The Best of Enemies

“The Best of Enemies” sees civil rights activist Ann Atwater go up against noted Ku Klux Klan member C. P. Ellis on the issue of school integration – and the pervasive sonic theme here is, indeed, integration. At the beginning of the trailer, for example, the sound of a distant school bell is suddenly engulfed by a burning flame; this bell acts as a sound bridge, morphing into the sound of a ringing landline telephone. Similarly, this trailer employs a very subtle mashup that in some sense embodies the racial relations that the film promises to explore. 

While some might first identify the song used in the trailer as Keep Me, a song from The Black Keys’ 2004 album Rubber Factory, others will instead pick up on the unmistakable voice at 0:26: Missy be puttin’ it down / on the hottest round, Missy Elliott sings, the vocal stem from her 2001 hit Get Your Freak On overlaid atop the riff from Keep Me. The original lyrics from Keep Me appear later, but it’s hard not to notice the blended, mashed up use of music by both black and white artists.

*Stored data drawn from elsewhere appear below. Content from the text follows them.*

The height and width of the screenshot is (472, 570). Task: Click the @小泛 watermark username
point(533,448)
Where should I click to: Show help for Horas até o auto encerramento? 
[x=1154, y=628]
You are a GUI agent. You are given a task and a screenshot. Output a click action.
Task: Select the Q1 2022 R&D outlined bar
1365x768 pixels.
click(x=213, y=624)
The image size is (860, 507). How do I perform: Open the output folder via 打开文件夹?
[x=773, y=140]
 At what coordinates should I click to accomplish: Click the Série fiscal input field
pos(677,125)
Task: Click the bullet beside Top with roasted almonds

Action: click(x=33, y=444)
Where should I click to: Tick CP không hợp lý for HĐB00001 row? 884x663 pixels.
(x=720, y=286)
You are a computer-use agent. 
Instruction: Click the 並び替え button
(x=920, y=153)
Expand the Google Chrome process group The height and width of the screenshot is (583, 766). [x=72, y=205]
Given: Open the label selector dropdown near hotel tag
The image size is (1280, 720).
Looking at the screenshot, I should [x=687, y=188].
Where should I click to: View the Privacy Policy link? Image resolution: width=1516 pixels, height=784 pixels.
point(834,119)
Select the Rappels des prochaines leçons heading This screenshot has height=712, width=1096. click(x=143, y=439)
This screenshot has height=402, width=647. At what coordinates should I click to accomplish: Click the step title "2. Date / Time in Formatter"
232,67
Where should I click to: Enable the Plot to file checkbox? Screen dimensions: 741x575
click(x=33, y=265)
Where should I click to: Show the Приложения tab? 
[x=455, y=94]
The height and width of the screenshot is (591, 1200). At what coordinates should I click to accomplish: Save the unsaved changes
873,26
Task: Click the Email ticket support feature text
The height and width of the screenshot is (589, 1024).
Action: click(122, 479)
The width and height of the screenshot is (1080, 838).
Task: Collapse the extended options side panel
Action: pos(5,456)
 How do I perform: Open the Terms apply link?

With the film taking place in Durham, North Carolina circa 1971, Keep Me is not strictly speaking of southern origins nor of the time period in which the film takes place, but it does keep a suitable vibe, with a raw blues rock aesthetic taken directly from the work of seminal early blues artists such as Robert Johnson and Howlin’ Wolf. Moreover, the lyrics are on-point: Keep me clean / keep me warm, singer Dan Auerbach intones, simple commands that underscore the titular rights at stake in the civil rights era.

Just as the music used in the trailer has a heritage that stretches back to the beginnings of the blues but is in fact of a far more recent vintage, so one could consider what a historical drama on school integration is doing with a release date of 2019; namely, it continues to bear political relevance.